1. A plan that is uncomplicated and easy to understand.

2. An incredibly complicated plan in disguise, generally cooked up by someone with too much time on their hands, and usually involving at least 3(x+y)/6+x(3.356(x-y)) steps than necessary, where y equals the actual number of steps necessary, and x equals how much time was wasted in concocting it, multiplied by the GPA of the creator. Squared.

3. A variant of both Definition 1 or 2, unique in that it will never, ever, EVER work. EVER.
1. "Look, it's a simple plan: In the event of a volcanic eruption, get the hell out of town."

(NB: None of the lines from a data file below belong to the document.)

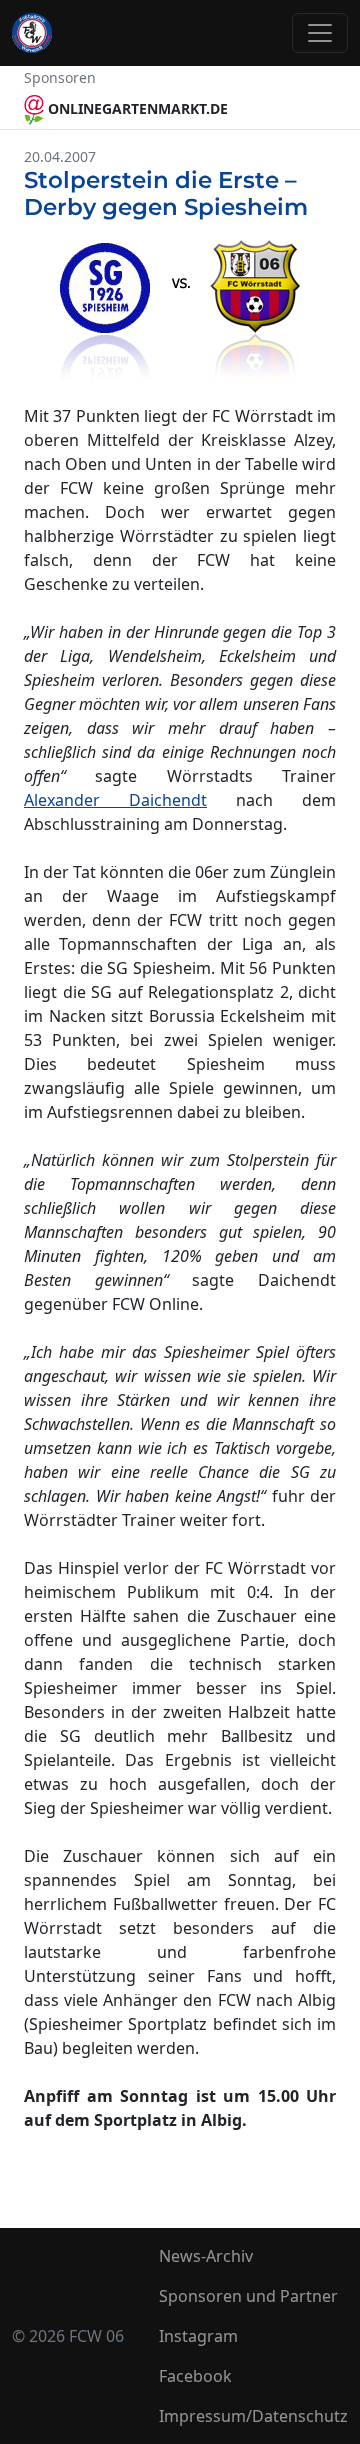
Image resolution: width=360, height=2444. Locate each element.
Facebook (195, 2376)
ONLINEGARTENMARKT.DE (136, 108)
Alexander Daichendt (115, 800)
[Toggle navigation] (320, 33)
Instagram (198, 2336)
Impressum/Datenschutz (253, 2416)
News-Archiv (206, 2256)
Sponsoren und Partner (248, 2296)
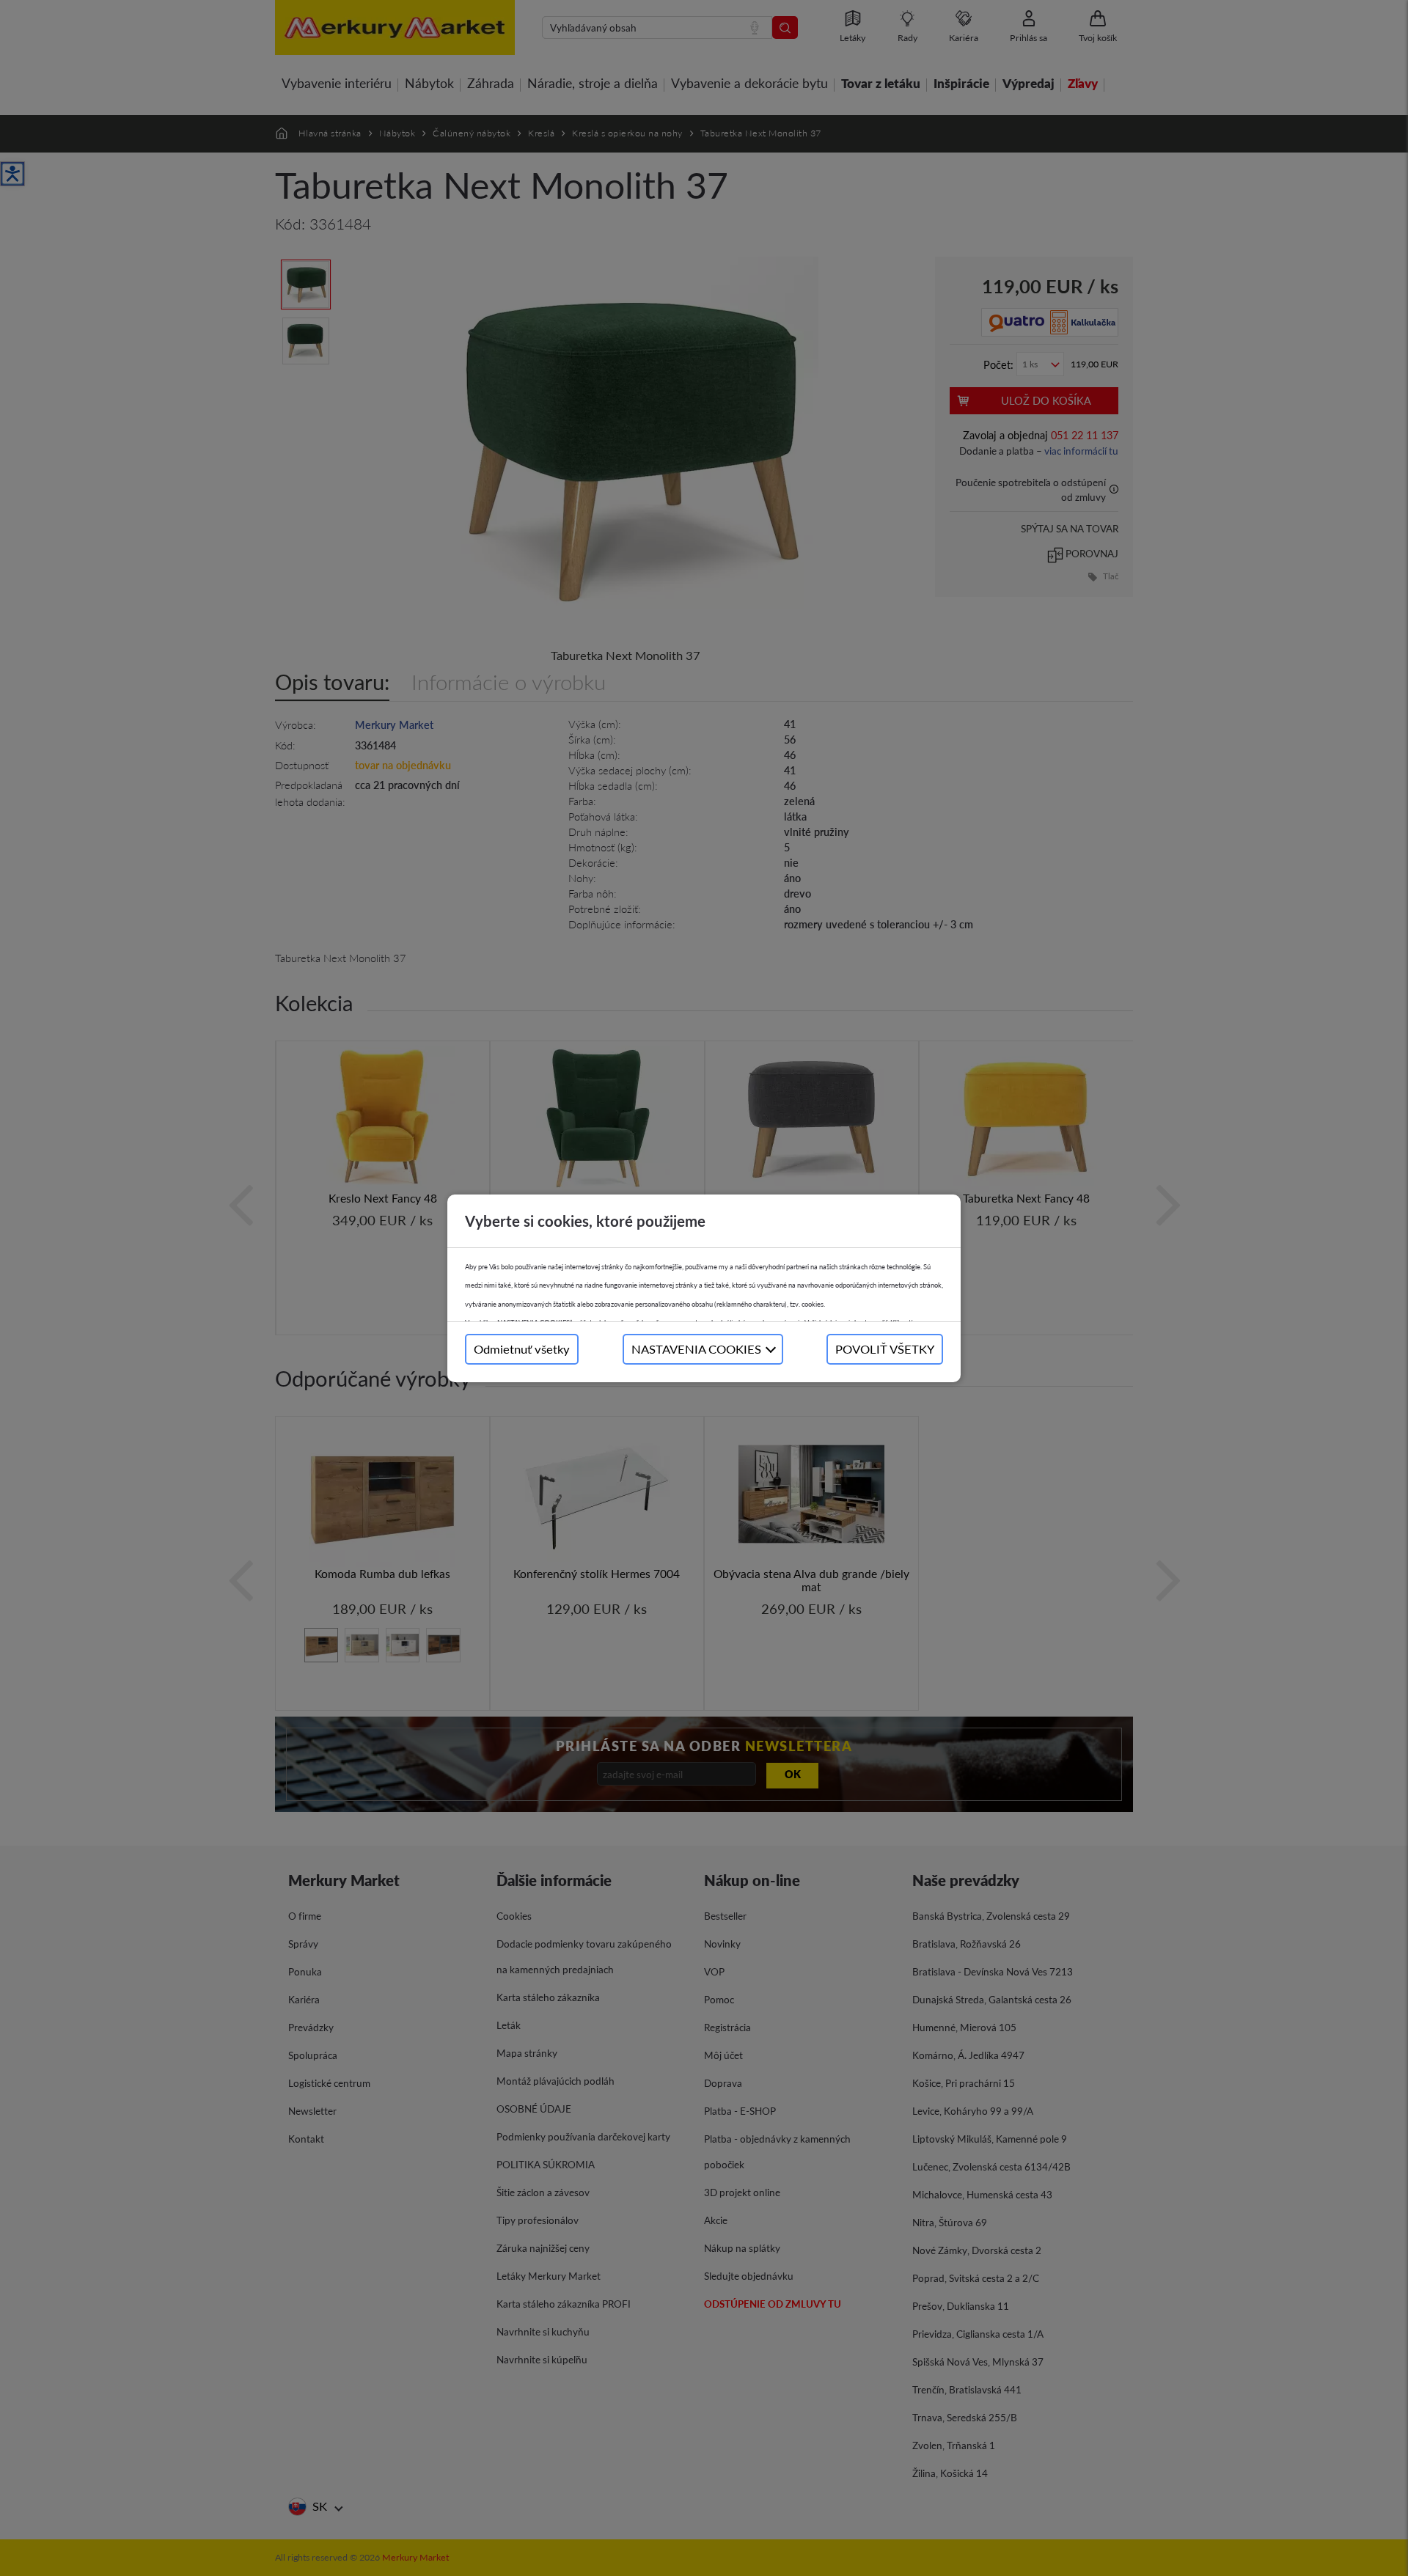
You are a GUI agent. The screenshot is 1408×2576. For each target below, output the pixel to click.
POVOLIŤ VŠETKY (884, 1348)
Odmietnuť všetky (522, 1348)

2. "It's a very simple plan, really: In the event of a volcanic eruption, first build a spaceship out of pixie stix, but only the strawberry kind. Then fly it up into space and shoot a pixie stix laser down into the volcano's northwestern side, at precisely a 32 degree angle. Then land back where you started, proceed east by southeast at approximately 1 1/2 miles per hour, skipping every seventeenth step, except on the 289nth step, when you must HOP. Repeat, HOP. By this point you should be within fifteen thousand miles of the volcano. Congratulations, you will now be safe."

3. "In the event of a volcanic eruption, all you need is one simple plan: Duck and Cover. That's right, Duck. And cover. All you need to do is duck and cover."